= Chokotoff =

Belgian chocolate toffee

Chokotoff is a chocolate toffee that was created by Côte d'Or in Belgium in 1934. It has become an iconic Belgian product.

==Description==
At the centre of the sweet is a semi-hard chocolate caramel candy measuring 30mm x 15mm x 15 mm. This part comes in the form of a slanted cuboid and is coated with a crunchy dark chocolate shell that is 2 mm thick. The wrapper is made of dark brown greaseproof paper (which calls to mind the colour of the chocolate) the ends of which, twisted closed, are printed with a gold houndstooth pattern. The middle of the wrapping is covered with gold and brown laminated foil, bearing the names "Chokotoff", "Côte d'Or" and the company's logo, an elephant.

The name of the sweet combines the prefix "choko" (for chocolate) and the contraction of the word "toffee". It is likely that the creator also wanted to use a play on words to allude to the term tof, which in Dutch means nice, great or enjoyable.
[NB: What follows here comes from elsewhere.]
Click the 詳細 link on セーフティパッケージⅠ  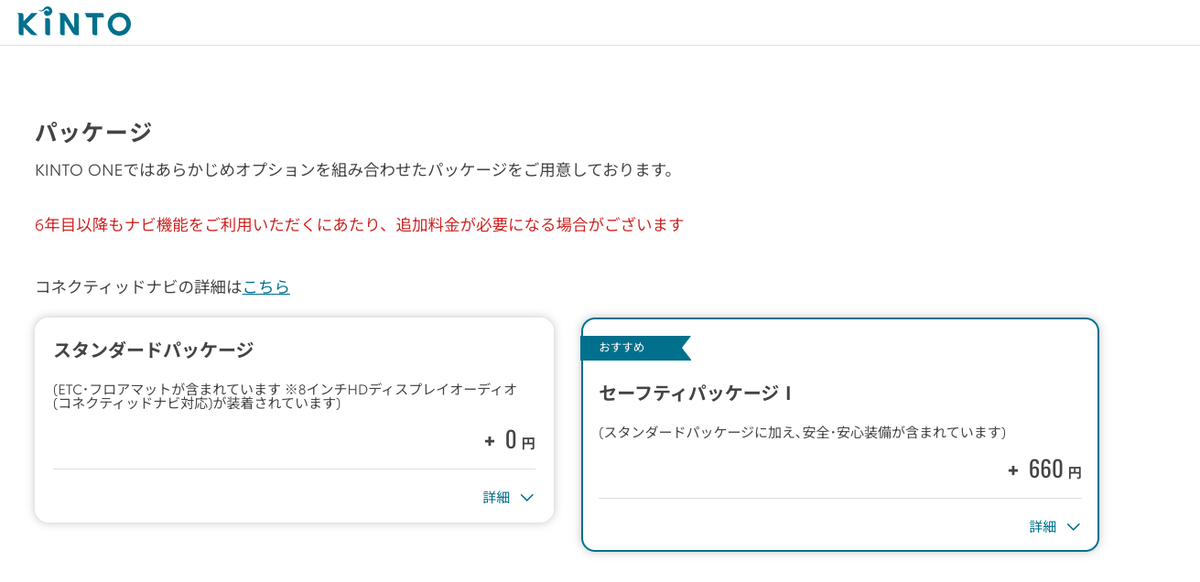(1044, 527)

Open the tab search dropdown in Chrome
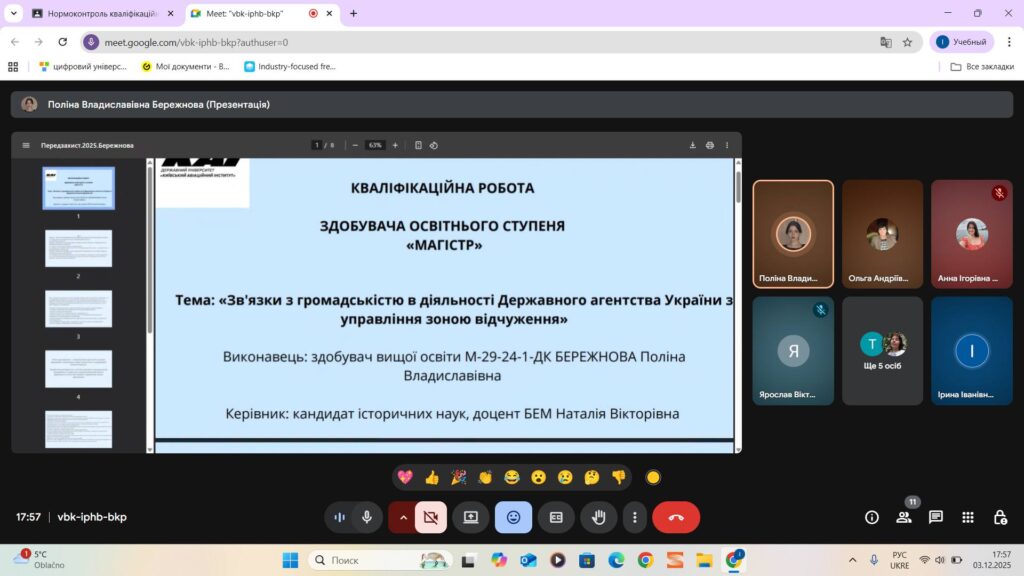13,13
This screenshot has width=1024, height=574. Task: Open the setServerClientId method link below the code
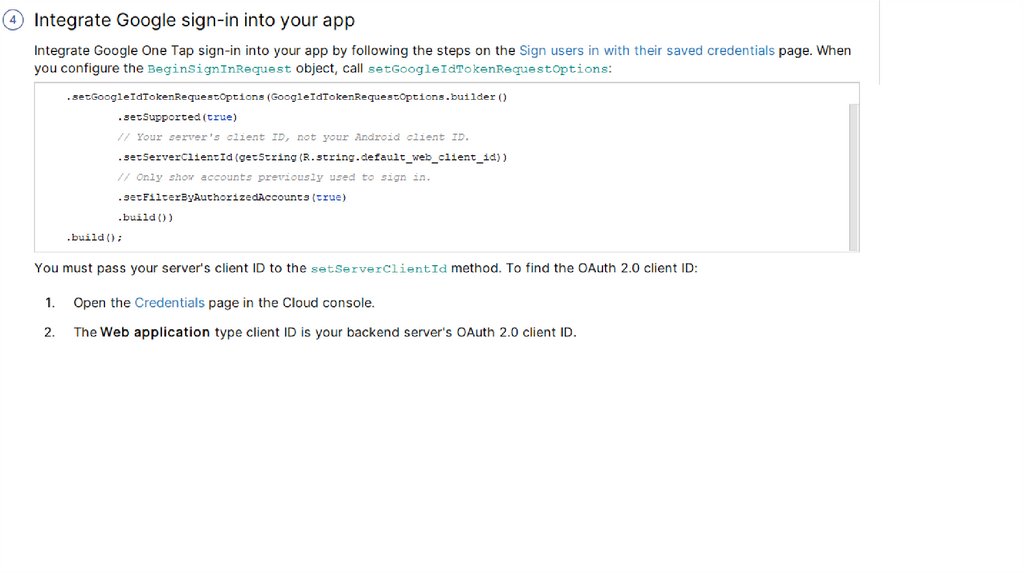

In 2010, Côte d'Or brought out a new Chokotoff with a caramel centre that sticks to the traditional recipe, but using white chocolate instead of plain chocolate for the shell.

==Production==
In June 2011, the Kraft Foods group, owner of the Côte d'Or brand, announced the relocation of Chokotoff production to Eastern Europe, scheduled for 2013. From 2012, this brand of chocolate, established in Halle, Belgium, since its creation, was to produce its Chokotoffs in Lithuania with Belgian chocolate. However, the possibility of losing this highly symbolic brand set off strong reactions among employees. In February 2012, the Belgian socialist trade union BBTK announced that the production would remain in Halle, thereby reducing job losses.